Tandis que les irresponsables politiques de tous bords, depuis des décennies laissent empirer la situation de la société, où les inégalités se creusent non seulement sur le plan matériel mais aussi sur celui de l’éducation. Au bas de l’échelle certains pratiquent le trafic d’armes et de drogues comme d’autres, en haut de l’échelle, pratiquent le trafic de la vérité, les trafics politiques, les trafics financiers et les trafics d’influence. Le viol de la loi et le faux règnent du haut en bas de la société, et les uns les autres se regardent au miroir de la mort. Ils croient se combattre mais ils œuvrent pour le même camp, et c’est le pays entier, y compris les innocents et les hommes de bonne volonté, qui en est victime.

Oui, miroir de la mort. Guy Debord avait prophétisé la société du spectacle. Ajoutons qu’elle a son corollaire, qui se développe en même temps qu’elle : la société de l’occulte. Les deux n’en font qu’une. Société de fausse transcendance, creusant sa « fosse de Babel » comme le prophétisa plus synthétiquement encore Franz Kafka. Où est le spectacle, là est la fosse. Le spectacle est l’apparence, l’épidermique. Que font les discours des politiques et des médias dominants ? Ils poussent aux réactions épidermiques en désignant des gens à la vindicte. Quels gens ? Non pas de riches exploiteurs, non pas de puissants corrompus, non pas des intellectuels aux influents réseaux entraînant le pays à semer la mort et le chaos par ses guerres et autres ingérences au Moyen Orient ou en Afrique, et faisant régner en France, dans la presse et l’édition, la pensée unique, la promotion et l’exclusion de telle ou telle voix – mais les pauvres, les stigmatisés de longue date, les personnes parfois poussées au désespoir du fait du mépris dans lequel elles sont tenues, et étaient avant elles tenus leurs parents : tour à tour et à la fois les Roms, les immigrés et enfants d’immigrés, les migrants, les chômeurs, les Gilets jaunes maintenant… Voilà le ressort qu’exploitent les politiciens : épouvanter secrètement les gens, afin d’obtenir leur repli, leur défaite.

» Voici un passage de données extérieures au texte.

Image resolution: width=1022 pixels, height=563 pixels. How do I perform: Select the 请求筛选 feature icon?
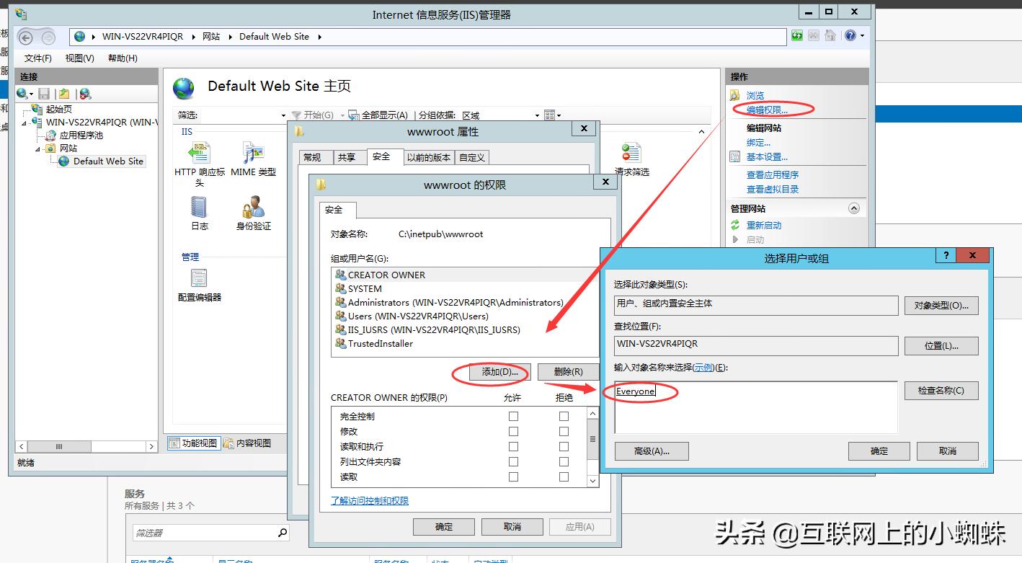click(x=631, y=154)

Ayant dû renoncer à ses colonies, c’est le peuple de métropole que l’État français s’est mis à coloniser. Ce peuple formé de beaucoup d’immigrés et enfants d’immigrés, du peuple de toujours et de sa jeunesse, de tous ceux qui n’ont pas pour but dans la vie de dominer et exploiter autrui. Au fond les colonisés sont déjà plus libres que les colons, prisonniers de ce besoin de coloniser sans lequel ils ont peur de ne pouvoir survivre. Mais c’est justement leur propre aliénation qui les pousse à faire en sorte que se perpétue leur domination, toujours menacée. Si les dominés ont toujours devant eux la perspective de renverser les dominants, les dominants, eux, passent leur existence dans la crainte de se voir dépouillés de leur domination, sans laquelle ils ne savent survivre. Et pour se maintenir ils sont prêts à tous les artifices, tous les mensonges, toutes les ruses, toutes les tromperies. L’illusionnisme, les tours de passe-passe, sont leurs misérables armes, portées par beaucoup de médias complaisants – aux mains de milliardaires et plus ou moins achetés par les aides que leur verse l’État. Le fascisme en marche en Europe depuis des années a fait ces derniers jours, ces dernières semaines, ces derniers mois, un bond en avant avec une spectaculaire banalisation de ses pulsions, de ses ressorts, de ses retours.